Typescript infer constructor parameter using conditional types

Question

Similarlly to how you can infer function parameters with Typescript via type inference:

type FunctionProps<T> = T extends (arg1: infer U) => any ? U : never;

const stringFunc: (str: string) => string = (str: string): string => str;

type StringFuncType = FunctionProps<typeof stringFunc>;

const a: StringFuncType = 'a';

I want to infer constructor parameters the same way, yet have been unsuccessful so far.
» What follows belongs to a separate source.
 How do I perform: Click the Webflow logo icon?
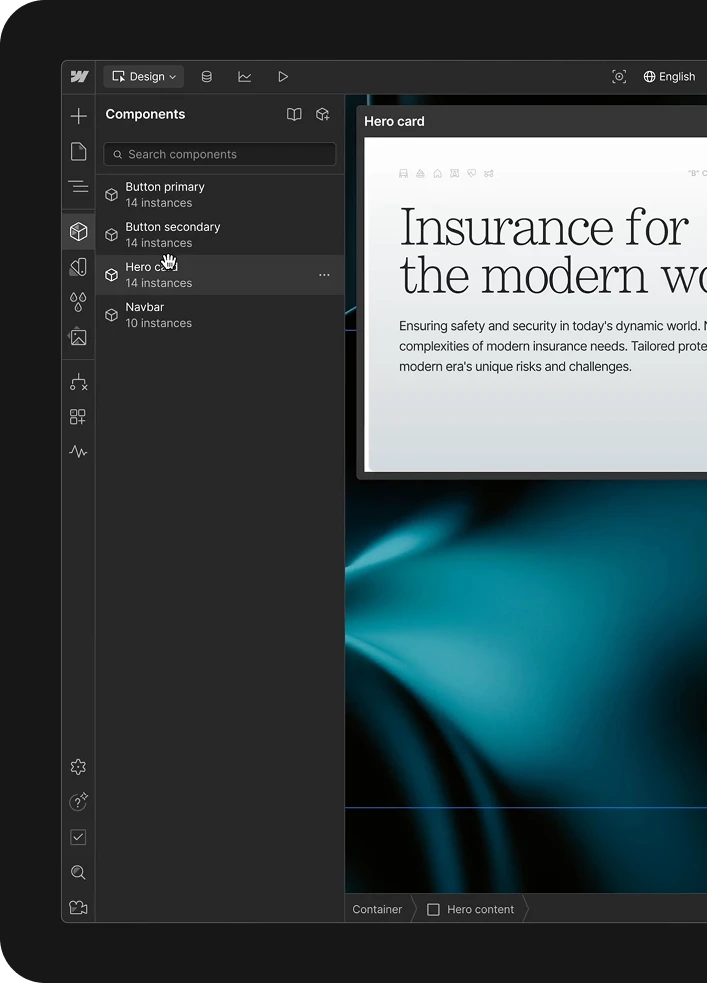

Currently my setup looks like this:

type ConstructorProps<T> = T extends {
  new (arg1: infer U): T;
} ? U : never;

class Foo { constructor(a: string) {  } }

type FooConstructor = ConstructorProps<typeof Foo>;

// FooConstructor is always never but should be type string.
const a: FooConstructor = 'a'

Wasn't sure if this was yet supported in Typescript as the "Advanced Types" section in the TS docs only mention functions and not classes for inference (in regards to parameters).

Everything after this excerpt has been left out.